§ **WRITTEN INSTRUCTION**: Rewrite the listing below, substituting "check box" for each occurrence of "checkbox" and keeping everything else unchanged.

§ **EXERCISE MATERIALS**:
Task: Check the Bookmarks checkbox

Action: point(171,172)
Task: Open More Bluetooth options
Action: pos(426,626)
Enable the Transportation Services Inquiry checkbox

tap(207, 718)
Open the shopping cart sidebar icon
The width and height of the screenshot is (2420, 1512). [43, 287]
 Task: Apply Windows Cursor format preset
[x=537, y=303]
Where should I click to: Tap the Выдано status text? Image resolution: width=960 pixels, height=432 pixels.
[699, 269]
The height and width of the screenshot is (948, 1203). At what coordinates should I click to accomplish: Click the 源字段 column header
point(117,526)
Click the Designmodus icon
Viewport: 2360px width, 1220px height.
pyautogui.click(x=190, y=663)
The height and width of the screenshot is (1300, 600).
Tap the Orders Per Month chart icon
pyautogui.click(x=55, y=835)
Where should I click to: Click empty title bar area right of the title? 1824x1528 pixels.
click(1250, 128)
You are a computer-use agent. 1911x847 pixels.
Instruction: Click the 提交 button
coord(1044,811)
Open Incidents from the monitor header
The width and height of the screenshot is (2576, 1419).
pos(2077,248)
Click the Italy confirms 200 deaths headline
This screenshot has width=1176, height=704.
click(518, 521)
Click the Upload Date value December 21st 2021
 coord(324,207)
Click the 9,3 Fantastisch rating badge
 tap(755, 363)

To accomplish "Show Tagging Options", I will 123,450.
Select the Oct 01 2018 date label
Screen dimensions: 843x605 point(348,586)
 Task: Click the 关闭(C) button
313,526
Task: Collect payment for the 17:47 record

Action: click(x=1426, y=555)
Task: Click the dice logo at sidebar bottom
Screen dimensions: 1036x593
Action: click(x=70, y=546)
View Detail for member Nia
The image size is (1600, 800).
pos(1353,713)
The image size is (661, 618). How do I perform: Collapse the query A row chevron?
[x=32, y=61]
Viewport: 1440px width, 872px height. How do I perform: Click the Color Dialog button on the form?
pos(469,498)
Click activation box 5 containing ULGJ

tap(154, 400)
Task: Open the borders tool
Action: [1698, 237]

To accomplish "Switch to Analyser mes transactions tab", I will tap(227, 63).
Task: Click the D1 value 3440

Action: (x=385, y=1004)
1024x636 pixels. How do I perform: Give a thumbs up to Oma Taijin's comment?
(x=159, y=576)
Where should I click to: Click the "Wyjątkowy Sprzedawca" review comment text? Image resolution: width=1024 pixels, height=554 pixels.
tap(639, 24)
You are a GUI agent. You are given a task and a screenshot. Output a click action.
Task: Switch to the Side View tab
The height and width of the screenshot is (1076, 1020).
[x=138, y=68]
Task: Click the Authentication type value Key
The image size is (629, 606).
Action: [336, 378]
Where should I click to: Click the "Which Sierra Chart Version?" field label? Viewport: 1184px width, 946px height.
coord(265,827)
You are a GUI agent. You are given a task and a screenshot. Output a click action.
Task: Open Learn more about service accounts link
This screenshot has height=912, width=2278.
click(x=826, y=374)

§ **FULL RESPONSE**:
Task: Check the Bookmarks check box

Action: point(171,172)
Task: Open More Bluetooth options
Action: pos(426,626)
Enable the Transportation Services Inquiry check box

tap(207, 718)
Open the shopping cart sidebar icon
The width and height of the screenshot is (2420, 1512). [43, 287]
 Task: Apply Windows Cursor format preset
[x=537, y=303]
Where should I click to: Tap the Выдано status text? Image resolution: width=960 pixels, height=432 pixels.
[699, 269]
The height and width of the screenshot is (948, 1203). At what coordinates should I click to accomplish: Click the 源字段 column header
point(117,526)
Click the Designmodus icon
Viewport: 2360px width, 1220px height.
pyautogui.click(x=190, y=663)
The height and width of the screenshot is (1300, 600).
Tap the Orders Per Month chart icon
pyautogui.click(x=55, y=835)
Where should I click to: Click empty title bar area right of the title? 1824x1528 pixels.
click(1250, 128)
You are a computer-use agent. 1911x847 pixels.
Instruction: Click the 提交 button
coord(1044,811)
Open Incidents from the monitor header
The width and height of the screenshot is (2576, 1419).
pos(2077,248)
Click the Italy confirms 200 deaths headline
This screenshot has width=1176, height=704.
click(518, 521)
Click the Upload Date value December 21st 2021
 coord(324,207)
Click the 9,3 Fantastisch rating badge
 tap(755, 363)

To accomplish "Show Tagging Options", I will 123,450.
Select the Oct 01 2018 date label
Screen dimensions: 843x605 point(348,586)
 Task: Click the 关闭(C) button
313,526
Task: Collect payment for the 17:47 record

Action: click(x=1426, y=555)
Task: Click the dice logo at sidebar bottom
Screen dimensions: 1036x593
Action: click(x=70, y=546)
View Detail for member Nia
The image size is (1600, 800).
pos(1353,713)
The image size is (661, 618). How do I perform: Collapse the query A row chevron?
[x=32, y=61]
Viewport: 1440px width, 872px height. How do I perform: Click the Color Dialog button on the form?
pos(469,498)
Click activation box 5 containing ULGJ

tap(154, 400)
Task: Open the borders tool
Action: [1698, 237]

To accomplish "Switch to Analyser mes transactions tab", I will tap(227, 63).
Task: Click the D1 value 3440

Action: (x=385, y=1004)
1024x636 pixels. How do I perform: Give a thumbs up to Oma Taijin's comment?
(x=159, y=576)
Where should I click to: Click the "Wyjątkowy Sprzedawca" review comment text? Image resolution: width=1024 pixels, height=554 pixels.
tap(639, 24)
You are a GUI agent. You are given a task and a screenshot. Output a click action.
Task: Switch to the Side View tab
The height and width of the screenshot is (1076, 1020).
[x=138, y=68]
Task: Click the Authentication type value Key
The image size is (629, 606).
Action: [336, 378]
Where should I click to: Click the "Which Sierra Chart Version?" field label? Viewport: 1184px width, 946px height.
coord(265,827)
You are a GUI agent. You are given a task and a screenshot. Output a click action.
Task: Open Learn more about service accounts link
This screenshot has height=912, width=2278.
click(x=826, y=374)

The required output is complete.